=== Task brief ===
Find all lines in the records that include the word "field", and copy them out.

**** Extracted information

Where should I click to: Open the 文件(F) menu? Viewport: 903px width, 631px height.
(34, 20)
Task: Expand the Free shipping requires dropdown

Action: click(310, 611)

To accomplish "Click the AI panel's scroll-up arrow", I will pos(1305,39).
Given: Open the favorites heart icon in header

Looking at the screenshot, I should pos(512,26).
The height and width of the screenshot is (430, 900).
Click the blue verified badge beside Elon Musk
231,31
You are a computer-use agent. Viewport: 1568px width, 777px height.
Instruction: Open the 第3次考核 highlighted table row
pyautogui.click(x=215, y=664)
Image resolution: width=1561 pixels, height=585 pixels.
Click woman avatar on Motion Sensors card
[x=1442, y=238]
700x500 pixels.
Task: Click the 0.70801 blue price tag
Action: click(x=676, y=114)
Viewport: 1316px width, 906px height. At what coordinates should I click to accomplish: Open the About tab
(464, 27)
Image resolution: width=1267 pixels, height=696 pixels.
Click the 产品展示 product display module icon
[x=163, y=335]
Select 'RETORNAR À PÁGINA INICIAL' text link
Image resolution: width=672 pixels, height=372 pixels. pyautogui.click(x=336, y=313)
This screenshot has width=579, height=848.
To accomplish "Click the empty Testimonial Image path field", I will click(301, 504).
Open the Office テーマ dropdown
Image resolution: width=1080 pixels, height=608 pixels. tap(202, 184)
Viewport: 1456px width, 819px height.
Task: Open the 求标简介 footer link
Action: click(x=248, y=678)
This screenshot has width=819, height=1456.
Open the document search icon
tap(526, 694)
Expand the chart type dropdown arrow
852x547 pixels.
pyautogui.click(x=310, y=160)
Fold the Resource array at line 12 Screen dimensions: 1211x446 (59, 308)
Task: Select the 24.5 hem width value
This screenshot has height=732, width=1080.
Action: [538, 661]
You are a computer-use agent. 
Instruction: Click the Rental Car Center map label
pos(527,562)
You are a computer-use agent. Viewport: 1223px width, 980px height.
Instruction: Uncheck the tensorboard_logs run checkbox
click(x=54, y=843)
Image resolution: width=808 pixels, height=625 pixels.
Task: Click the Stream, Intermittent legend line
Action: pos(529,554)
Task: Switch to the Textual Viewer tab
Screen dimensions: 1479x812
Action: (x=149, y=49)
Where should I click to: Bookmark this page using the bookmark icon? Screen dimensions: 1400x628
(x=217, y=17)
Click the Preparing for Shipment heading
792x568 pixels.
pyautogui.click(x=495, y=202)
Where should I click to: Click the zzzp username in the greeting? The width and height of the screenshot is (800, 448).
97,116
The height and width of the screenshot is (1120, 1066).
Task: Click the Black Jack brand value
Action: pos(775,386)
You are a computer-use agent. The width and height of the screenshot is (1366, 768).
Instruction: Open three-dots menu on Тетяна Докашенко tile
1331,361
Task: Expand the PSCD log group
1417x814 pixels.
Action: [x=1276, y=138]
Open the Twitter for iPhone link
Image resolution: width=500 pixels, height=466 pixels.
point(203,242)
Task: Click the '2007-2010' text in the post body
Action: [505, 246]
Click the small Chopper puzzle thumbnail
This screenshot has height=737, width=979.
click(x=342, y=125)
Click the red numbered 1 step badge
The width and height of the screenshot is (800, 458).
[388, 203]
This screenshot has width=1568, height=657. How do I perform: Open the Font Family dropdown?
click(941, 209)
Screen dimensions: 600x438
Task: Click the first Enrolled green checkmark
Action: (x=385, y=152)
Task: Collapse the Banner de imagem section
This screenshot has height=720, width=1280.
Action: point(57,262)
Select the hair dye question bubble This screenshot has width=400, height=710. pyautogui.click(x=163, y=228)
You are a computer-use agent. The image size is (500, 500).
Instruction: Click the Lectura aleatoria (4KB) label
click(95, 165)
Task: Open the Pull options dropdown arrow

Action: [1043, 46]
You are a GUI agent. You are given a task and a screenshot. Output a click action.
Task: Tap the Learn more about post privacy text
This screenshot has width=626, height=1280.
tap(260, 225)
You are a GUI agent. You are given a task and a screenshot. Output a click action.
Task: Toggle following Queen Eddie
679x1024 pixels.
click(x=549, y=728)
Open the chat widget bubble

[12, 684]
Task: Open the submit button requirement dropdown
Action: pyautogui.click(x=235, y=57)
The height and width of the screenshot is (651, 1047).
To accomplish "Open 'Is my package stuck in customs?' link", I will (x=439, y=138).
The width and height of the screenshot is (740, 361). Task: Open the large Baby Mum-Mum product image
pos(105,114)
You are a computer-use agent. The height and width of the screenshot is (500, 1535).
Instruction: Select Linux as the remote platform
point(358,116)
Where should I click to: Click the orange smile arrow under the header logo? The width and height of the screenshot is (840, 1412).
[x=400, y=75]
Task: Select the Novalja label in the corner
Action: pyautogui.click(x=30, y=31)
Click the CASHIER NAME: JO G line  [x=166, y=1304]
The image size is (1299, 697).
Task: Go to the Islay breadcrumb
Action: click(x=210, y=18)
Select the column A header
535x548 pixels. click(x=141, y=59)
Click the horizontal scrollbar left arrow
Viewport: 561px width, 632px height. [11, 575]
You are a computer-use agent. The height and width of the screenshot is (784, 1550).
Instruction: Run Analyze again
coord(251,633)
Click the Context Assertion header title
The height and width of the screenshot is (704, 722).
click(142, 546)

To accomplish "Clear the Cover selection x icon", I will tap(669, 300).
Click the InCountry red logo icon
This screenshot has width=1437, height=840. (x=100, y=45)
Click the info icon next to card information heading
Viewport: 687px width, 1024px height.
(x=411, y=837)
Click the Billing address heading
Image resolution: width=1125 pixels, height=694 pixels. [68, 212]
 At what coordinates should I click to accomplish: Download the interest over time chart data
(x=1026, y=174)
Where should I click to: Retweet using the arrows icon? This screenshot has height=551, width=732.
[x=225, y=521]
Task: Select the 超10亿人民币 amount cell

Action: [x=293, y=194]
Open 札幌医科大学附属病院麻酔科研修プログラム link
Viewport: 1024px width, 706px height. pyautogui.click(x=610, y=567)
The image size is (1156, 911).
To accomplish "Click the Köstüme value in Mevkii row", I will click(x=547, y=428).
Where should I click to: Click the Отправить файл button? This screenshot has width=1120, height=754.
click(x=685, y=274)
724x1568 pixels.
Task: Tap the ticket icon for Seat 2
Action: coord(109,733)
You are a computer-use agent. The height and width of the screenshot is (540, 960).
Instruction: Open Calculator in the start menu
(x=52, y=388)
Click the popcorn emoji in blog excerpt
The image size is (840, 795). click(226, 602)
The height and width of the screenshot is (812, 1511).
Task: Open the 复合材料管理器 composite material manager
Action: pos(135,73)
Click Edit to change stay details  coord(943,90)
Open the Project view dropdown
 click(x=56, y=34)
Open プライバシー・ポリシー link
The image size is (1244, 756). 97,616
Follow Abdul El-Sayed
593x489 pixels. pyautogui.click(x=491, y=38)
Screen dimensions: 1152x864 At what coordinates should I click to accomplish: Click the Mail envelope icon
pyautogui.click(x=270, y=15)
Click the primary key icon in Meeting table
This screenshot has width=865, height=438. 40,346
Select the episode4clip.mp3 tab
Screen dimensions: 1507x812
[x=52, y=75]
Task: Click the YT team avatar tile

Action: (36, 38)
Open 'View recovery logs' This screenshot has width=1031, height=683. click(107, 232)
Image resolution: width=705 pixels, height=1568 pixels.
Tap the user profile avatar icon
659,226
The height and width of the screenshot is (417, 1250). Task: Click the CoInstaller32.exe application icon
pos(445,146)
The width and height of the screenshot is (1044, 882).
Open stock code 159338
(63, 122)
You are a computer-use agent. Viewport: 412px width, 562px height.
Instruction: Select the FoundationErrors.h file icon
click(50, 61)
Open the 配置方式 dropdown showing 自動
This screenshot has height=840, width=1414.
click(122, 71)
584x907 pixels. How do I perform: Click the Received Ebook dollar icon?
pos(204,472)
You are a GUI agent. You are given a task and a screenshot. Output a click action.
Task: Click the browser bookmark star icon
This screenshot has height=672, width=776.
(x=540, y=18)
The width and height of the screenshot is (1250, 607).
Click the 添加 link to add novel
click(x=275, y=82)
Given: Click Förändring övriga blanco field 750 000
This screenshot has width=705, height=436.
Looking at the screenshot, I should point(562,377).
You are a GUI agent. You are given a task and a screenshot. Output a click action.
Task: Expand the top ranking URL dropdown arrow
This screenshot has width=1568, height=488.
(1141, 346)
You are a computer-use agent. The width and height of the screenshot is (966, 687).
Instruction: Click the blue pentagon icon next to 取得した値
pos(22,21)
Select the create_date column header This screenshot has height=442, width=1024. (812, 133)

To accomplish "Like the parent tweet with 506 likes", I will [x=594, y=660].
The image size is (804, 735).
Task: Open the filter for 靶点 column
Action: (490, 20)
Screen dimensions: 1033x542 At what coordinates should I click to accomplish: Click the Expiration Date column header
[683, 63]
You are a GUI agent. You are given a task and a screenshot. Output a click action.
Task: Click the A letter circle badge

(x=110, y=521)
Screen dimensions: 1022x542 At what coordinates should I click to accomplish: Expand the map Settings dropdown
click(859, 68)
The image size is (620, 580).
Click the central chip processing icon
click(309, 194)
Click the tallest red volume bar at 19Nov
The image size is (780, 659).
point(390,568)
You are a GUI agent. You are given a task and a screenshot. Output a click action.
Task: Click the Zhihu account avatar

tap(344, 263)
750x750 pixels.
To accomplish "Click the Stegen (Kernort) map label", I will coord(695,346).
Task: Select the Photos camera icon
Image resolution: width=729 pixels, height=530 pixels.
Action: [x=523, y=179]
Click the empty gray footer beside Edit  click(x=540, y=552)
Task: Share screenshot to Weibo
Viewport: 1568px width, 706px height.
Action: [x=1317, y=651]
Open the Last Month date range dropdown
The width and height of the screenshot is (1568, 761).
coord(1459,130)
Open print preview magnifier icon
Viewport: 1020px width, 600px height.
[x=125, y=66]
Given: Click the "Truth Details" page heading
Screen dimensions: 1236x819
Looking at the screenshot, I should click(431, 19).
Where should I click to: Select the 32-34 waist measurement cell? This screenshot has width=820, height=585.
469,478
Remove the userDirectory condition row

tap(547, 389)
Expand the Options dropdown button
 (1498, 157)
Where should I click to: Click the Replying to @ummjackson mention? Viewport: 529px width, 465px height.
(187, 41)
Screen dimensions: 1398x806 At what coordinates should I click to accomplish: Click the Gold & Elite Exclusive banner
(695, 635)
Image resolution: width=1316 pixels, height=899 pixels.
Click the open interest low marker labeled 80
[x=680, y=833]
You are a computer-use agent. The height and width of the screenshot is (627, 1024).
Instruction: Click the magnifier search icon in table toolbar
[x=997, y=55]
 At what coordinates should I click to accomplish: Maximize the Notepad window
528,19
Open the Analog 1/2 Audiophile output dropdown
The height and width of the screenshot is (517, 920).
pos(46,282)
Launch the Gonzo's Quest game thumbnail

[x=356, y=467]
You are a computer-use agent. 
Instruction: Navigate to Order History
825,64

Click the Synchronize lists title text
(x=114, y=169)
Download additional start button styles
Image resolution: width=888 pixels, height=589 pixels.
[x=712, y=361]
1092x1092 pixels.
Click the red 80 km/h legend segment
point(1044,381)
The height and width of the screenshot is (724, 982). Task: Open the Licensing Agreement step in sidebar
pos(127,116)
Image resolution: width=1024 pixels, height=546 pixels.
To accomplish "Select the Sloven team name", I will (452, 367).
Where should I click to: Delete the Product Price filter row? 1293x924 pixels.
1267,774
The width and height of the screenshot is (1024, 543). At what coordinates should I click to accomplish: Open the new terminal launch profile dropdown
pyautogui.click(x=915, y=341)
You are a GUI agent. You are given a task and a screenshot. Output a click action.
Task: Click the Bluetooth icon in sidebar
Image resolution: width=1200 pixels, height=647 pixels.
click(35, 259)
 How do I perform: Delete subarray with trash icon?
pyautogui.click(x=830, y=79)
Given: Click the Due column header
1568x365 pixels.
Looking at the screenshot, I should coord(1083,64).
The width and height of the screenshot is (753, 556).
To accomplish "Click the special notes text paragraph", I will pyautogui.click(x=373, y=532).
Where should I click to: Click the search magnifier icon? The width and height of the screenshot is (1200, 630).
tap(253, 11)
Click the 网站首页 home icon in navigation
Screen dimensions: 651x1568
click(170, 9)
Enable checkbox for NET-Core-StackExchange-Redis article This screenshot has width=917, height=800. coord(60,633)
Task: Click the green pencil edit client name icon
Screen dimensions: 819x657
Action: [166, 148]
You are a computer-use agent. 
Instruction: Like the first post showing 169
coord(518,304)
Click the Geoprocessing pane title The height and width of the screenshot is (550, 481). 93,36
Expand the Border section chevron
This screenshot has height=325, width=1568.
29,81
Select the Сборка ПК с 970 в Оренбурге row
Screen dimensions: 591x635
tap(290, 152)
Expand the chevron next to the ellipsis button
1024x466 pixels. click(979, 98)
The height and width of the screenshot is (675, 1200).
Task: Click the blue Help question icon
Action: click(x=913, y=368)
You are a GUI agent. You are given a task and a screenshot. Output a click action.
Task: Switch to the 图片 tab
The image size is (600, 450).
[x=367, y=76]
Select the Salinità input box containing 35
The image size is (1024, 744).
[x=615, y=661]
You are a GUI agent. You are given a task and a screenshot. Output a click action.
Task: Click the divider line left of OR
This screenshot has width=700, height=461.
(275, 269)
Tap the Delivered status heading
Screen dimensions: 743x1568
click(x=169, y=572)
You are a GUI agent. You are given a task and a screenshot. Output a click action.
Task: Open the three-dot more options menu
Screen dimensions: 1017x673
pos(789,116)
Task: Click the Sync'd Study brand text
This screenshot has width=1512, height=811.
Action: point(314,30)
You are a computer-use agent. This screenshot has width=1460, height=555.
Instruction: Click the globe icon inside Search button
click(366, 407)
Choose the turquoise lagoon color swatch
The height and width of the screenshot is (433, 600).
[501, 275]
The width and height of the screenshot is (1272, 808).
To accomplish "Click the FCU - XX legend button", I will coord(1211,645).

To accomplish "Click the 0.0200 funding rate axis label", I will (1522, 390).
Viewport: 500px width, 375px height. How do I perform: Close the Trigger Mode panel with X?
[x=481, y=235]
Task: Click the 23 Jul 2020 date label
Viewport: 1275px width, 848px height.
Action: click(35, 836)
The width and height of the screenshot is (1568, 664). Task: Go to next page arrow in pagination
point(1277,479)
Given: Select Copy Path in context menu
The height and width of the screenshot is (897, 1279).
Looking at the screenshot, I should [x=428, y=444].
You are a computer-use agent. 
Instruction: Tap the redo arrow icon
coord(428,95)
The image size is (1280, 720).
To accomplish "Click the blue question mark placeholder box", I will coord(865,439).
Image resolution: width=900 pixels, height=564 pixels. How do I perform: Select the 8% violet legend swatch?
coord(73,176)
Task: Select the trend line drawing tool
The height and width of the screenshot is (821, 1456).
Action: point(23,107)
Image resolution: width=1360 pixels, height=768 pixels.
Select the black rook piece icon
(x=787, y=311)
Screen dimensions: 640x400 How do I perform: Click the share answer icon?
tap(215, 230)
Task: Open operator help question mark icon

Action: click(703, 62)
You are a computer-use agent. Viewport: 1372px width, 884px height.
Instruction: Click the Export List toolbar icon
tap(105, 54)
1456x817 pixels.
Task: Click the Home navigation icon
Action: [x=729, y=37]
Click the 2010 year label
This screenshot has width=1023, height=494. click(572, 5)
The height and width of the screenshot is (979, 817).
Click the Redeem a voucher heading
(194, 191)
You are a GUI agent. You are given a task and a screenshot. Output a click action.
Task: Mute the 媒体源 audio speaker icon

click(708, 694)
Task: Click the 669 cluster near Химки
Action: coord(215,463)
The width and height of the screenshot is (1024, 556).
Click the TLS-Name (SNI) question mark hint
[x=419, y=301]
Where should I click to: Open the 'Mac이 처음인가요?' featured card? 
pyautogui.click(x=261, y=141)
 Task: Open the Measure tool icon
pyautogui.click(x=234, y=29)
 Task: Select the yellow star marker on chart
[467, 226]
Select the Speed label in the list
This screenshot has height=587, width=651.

********

=== Answer space ===
To accomplish "Click the empty Testimonial Image path field", I will click(301, 504).
Given: Click Förändring övriga blanco field 750 000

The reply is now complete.